→ **Provided material**:
^^^^
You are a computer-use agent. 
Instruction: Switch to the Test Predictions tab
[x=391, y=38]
^^^^
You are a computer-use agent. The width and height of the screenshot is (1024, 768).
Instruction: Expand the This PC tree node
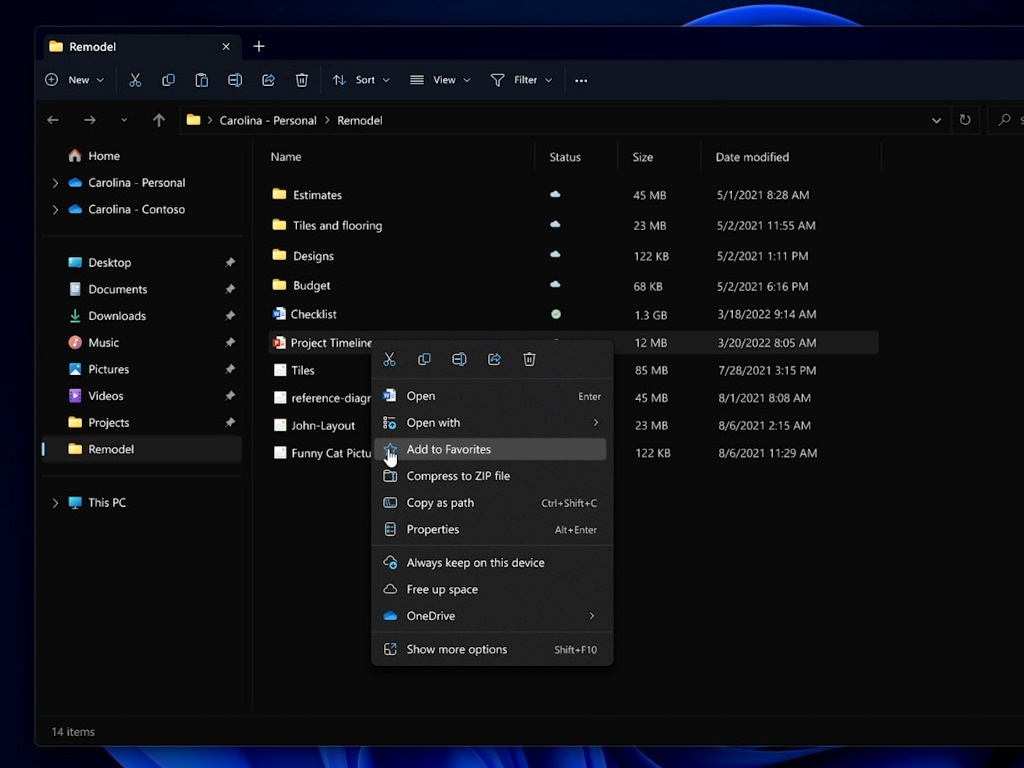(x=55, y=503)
^^^^
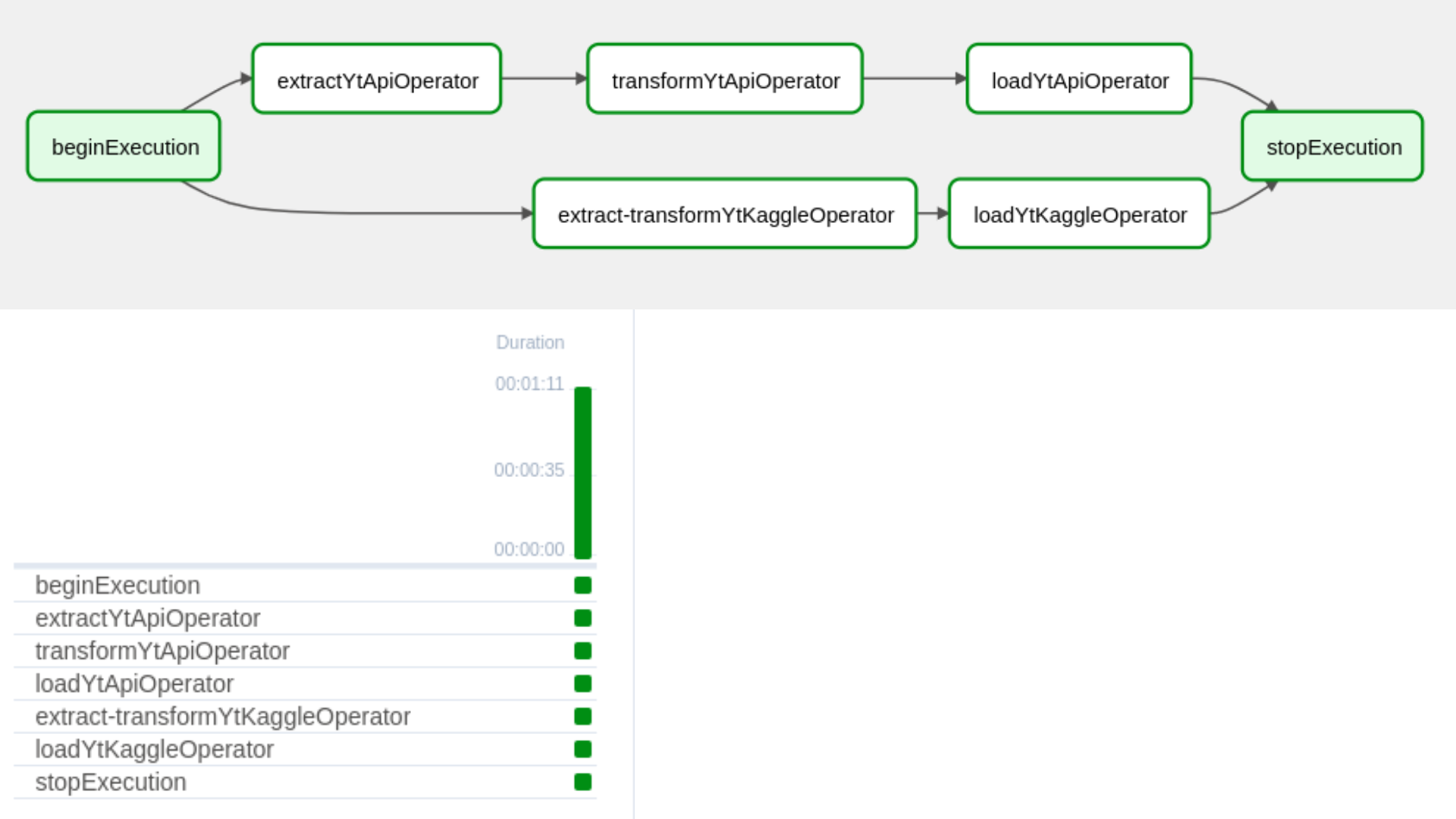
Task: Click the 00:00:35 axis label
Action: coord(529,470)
^^^^
→ **Objective**:
Identify every line in the entries above that contains the word "agent", and copy each of those lines.

→ **Written solution**:
You are a computer-use agent. 
You are a computer-use agent. The width and height of the screenshot is (1024, 768).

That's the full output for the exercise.